▸ WORK INSTRUCTIONS
Pictures do not belong in the copy; restate the records below word for word.

Records from a collection:
---+---
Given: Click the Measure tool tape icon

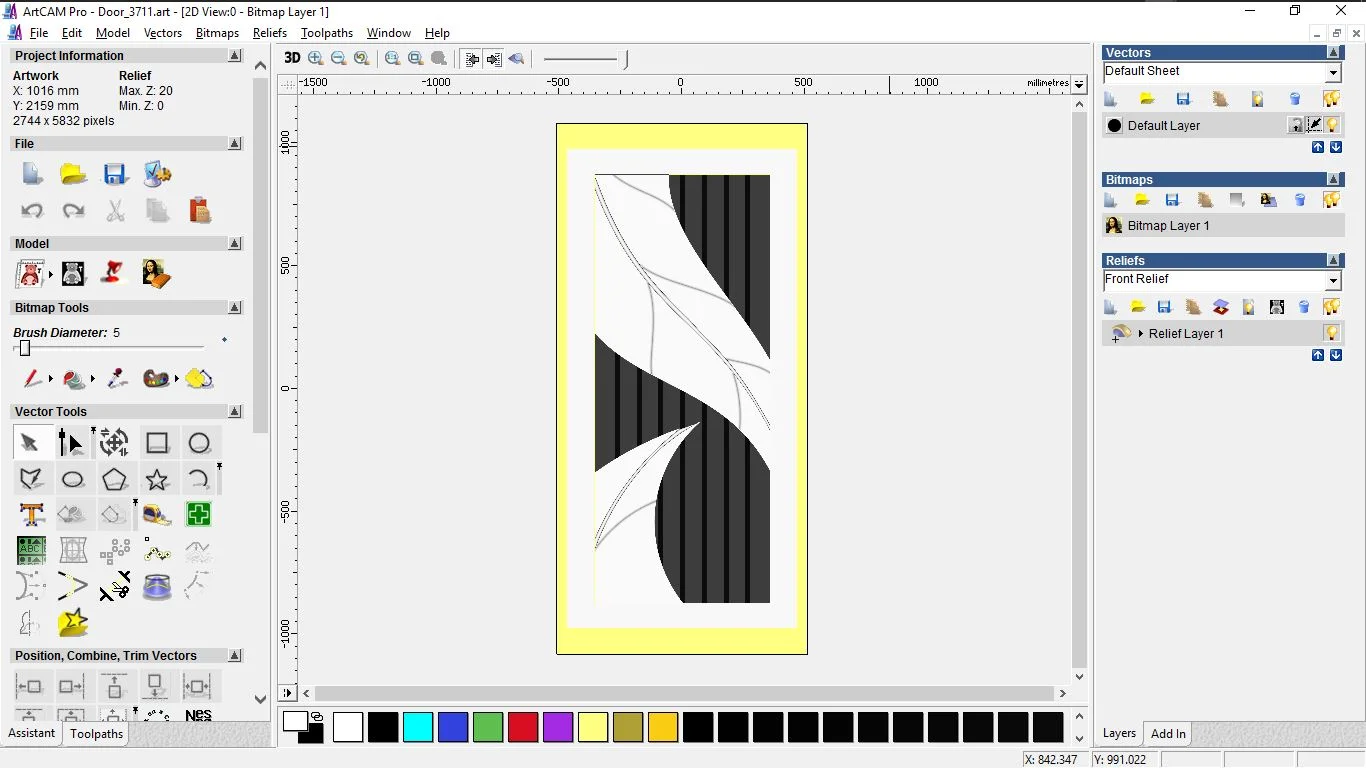Looking at the screenshot, I should pyautogui.click(x=157, y=515).
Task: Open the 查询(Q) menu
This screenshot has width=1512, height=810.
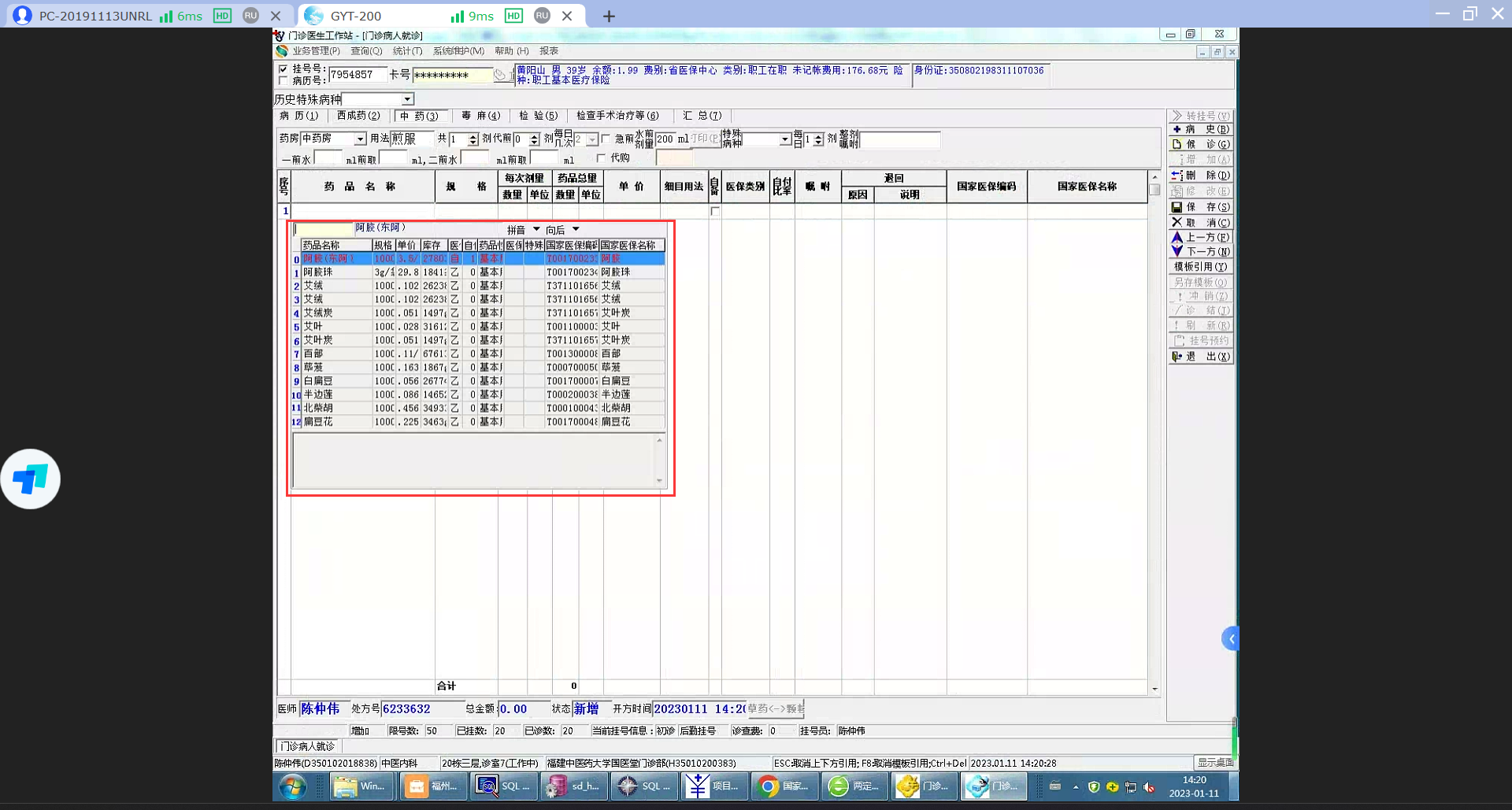Action: [x=366, y=51]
---+---
▸ TASK OUTPUT
Given: Click the Measure tool tape icon

Looking at the screenshot, I should pyautogui.click(x=157, y=515).
Task: Open the 查询(Q) menu
This screenshot has width=1512, height=810.
Action: [x=366, y=51]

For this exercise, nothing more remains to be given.